● Text passage
══════════════════════════════
To develop estimates of withdrawal rates that could be sustained in compliance with the constraints of critical ground-water area designation, conjunctive-use optimization modeling was applied to the flow model of the alluvial aquifer in northeastern Arkansas. Ground-water withdrawal rates form the basis for estimates of sustainable yield from the alluvial aquifer and from rivers specified within the alluvial aquifer model. A management problem was formulated as one of maximizing the sustainable yield from all ground-water and surface-water withdrawal cells within limits imposed by plausible withdrawal rates, and within specified constraints involving hydraulic head and streamflow. Steady-state flow conditions were selected because the maximized withdrawals are intended to represent sustainable yield of the system (a rate that can be maintained indefinitely).
Within the optimization model, 11 rivers are specified. Surface-water diversion rates that occurred in 2000 were subtracted from specified overland flow at the appropriate river cells. Included in these diversions were the planned diversions of 63,339,248 ft3/d for the Bayou Meto project area and 55,078,367 ft3/d for the Grand Prairie project area, which factor in an additional 30 and 40 percent transmission loss, respectively. Streamflow constraints were specified at all 1,165 river cells based on average 7-day minimum flows for 10 years. Sustainable yield for all rivers ranged from 0 (Current, Little Red, and Bayou Meto Rivers) to almost 5 billion cubic feet per day for the Arkansas River. Total sustainable yield from all rivers combined was 12.8 billion cubic feet per day, which represents a substantial source for supplementing ground water to meet the total water demand.
══════════════════════════════
● Material provided
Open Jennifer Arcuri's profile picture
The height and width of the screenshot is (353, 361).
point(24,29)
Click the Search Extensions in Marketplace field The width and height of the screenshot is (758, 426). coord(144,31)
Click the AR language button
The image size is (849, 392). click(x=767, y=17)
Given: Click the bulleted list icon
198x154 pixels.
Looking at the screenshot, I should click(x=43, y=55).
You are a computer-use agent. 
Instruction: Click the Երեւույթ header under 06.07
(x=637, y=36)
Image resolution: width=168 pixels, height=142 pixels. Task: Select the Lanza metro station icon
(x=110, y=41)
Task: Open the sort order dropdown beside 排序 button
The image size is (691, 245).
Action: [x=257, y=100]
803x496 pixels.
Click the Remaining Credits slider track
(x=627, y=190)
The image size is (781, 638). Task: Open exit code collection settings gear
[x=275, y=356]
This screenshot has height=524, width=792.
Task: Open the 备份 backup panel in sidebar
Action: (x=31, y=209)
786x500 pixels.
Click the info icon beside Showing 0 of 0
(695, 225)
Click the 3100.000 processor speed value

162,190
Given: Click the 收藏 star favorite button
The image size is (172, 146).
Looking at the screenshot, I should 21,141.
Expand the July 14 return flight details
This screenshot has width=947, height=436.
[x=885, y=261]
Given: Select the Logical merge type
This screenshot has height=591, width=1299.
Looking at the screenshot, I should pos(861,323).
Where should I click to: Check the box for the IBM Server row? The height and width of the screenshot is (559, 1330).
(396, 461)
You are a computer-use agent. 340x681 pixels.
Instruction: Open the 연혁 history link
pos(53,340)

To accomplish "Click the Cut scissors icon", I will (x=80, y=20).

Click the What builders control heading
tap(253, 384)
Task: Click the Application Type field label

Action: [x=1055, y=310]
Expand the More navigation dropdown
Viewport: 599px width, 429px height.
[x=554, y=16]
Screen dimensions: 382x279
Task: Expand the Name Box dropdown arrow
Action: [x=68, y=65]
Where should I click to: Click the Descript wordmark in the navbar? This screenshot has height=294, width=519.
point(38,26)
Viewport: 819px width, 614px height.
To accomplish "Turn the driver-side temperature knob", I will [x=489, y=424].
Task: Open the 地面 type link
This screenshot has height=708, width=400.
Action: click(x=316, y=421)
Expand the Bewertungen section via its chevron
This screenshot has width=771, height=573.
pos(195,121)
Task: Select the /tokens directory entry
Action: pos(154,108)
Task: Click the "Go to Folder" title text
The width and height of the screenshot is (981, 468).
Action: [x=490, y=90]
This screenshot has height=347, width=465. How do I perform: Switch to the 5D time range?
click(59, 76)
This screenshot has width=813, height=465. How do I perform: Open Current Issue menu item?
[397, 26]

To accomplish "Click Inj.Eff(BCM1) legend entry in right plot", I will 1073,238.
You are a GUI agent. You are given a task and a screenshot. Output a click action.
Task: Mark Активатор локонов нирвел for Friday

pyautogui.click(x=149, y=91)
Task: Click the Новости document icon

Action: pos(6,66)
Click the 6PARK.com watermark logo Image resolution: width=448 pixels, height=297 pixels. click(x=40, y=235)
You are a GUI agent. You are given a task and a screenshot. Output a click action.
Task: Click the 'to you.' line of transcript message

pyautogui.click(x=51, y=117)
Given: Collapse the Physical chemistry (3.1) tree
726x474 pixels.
══════════════════════════════
● Exercise set
**1)** List every river named in the text on sustainable yield from the alluvial aquifer.
**2)** Extend the text on sustainable yield from the alluvial aquifer, picking up after its last sentence.
The material has no connection to the text on sustainable yield from the alluvial aquifer.

● Set of answers
**1)** Current River, Little Red River, Bayou Meto River, Arkansas River

**2)**
Sustainable-yield estimates are affected by the allowable upper limit on withdrawals from wells specified in the optimization model. Ground-water withdrawal rates were allowed to vary as much as 200 percent of the withdrawal rate in 1997. As the overall upper limit on withdrawals is increased, the sustainable yield generally increases. Tests with the optimization model show that without limits on pumping, wells adjacent to sources of water would have optimized withdrawal rates that were orders of magnitude larger than rates corresponding to those of 1997. The sustainable yield from ground water for the entire study area while setting the maximum upper limit as the amount withdrawn in 1997 is 360 million cubic feet per day, which is only about 57 percent of the amount withdrawn in 1997 (635.6 million cubic feet per day). Optimal sustainable yields from within the Bayou Meto irrigation project area and within the Grand Prairie irrigation project area are 18.1 and 9.1 million cubic feet per day, respectively, assuming a maximum allowable withdrawal rate equal to 1997 rates. These values of sustainable yield represent 35 and 30 percent respectively of the amount pumped from these project areas in 1997.
Unmet demand (defined as the difference between the optimized withdrawal rate or sustainable yield, and the anticipated demand) was calculated using different demand rates based on multiples of the 1997 withdrawal rate. Assuming that demand is the 1997 withdrawal rate, and that sustainable-yield estimates are those obtained using upper limits of withdrawal rates of 100-, 150-, and 200-percent of 1997 withdrawal rates, then the resulting unmet demand for the entire model area is 275.5, 190.9, and 110 million cubic feet per day, respectively. Whereas, if the demand is specified as 100-, 150-, and 200-percent of the 1997 withdrawal rate, and the sustainable-yield estimates remain the same, then the resulting unmet demand for the entire model area is 275.5, 508.8, and 745.8 million cubic feet per day, respectively. These unmet demands for ground water could be obtained from large sustainable surface-water withdrawals.